- INPUT DATA
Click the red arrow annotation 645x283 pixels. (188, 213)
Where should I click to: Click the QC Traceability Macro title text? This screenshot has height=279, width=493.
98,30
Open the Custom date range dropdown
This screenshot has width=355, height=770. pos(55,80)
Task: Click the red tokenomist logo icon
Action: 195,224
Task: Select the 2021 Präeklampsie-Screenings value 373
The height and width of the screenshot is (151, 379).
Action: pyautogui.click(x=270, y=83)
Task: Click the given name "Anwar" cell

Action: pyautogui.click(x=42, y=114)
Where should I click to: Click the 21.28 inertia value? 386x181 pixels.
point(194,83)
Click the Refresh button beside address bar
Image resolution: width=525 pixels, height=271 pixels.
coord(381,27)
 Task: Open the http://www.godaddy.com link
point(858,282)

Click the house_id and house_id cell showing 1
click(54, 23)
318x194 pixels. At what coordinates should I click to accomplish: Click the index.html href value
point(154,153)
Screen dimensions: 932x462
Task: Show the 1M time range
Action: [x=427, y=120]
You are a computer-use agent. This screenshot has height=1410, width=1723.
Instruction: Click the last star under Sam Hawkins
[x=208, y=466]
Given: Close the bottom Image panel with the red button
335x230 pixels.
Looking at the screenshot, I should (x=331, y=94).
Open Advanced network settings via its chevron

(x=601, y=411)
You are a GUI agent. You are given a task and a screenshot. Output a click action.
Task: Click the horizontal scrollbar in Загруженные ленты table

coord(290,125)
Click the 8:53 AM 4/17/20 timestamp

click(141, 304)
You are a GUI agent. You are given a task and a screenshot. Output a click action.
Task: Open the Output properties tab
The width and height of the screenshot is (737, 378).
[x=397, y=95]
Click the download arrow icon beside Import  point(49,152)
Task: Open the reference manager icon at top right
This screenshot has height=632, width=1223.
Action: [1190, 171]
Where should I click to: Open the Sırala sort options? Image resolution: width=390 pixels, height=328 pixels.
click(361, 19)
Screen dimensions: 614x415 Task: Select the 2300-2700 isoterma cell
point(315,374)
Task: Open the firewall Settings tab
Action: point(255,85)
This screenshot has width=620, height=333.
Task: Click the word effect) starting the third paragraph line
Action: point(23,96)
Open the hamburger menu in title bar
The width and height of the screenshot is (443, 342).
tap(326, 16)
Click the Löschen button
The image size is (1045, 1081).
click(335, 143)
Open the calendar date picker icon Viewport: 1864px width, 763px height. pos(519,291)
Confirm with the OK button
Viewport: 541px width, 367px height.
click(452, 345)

- PROBLEM DETAILS
Reproduce verbatim the stretch of lines beginning with the one containing "Task: Open the reference" and ending at the close of the entries above.

- RESPONSE TO THE TASK
Task: Open the reference manager icon at top right
This screenshot has height=632, width=1223.
Action: [1190, 171]
Where should I click to: Open the Sırala sort options? Image resolution: width=390 pixels, height=328 pixels.
click(361, 19)
Screen dimensions: 614x415 Task: Select the 2300-2700 isoterma cell
point(315,374)
Task: Open the firewall Settings tab
Action: point(255,85)
This screenshot has width=620, height=333.
Task: Click the word effect) starting the third paragraph line
Action: point(23,96)
Open the hamburger menu in title bar
The width and height of the screenshot is (443, 342).
tap(326, 16)
Click the Löschen button
The image size is (1045, 1081).
click(335, 143)
Open the calendar date picker icon Viewport: 1864px width, 763px height. pos(519,291)
Confirm with the OK button
Viewport: 541px width, 367px height.
click(452, 345)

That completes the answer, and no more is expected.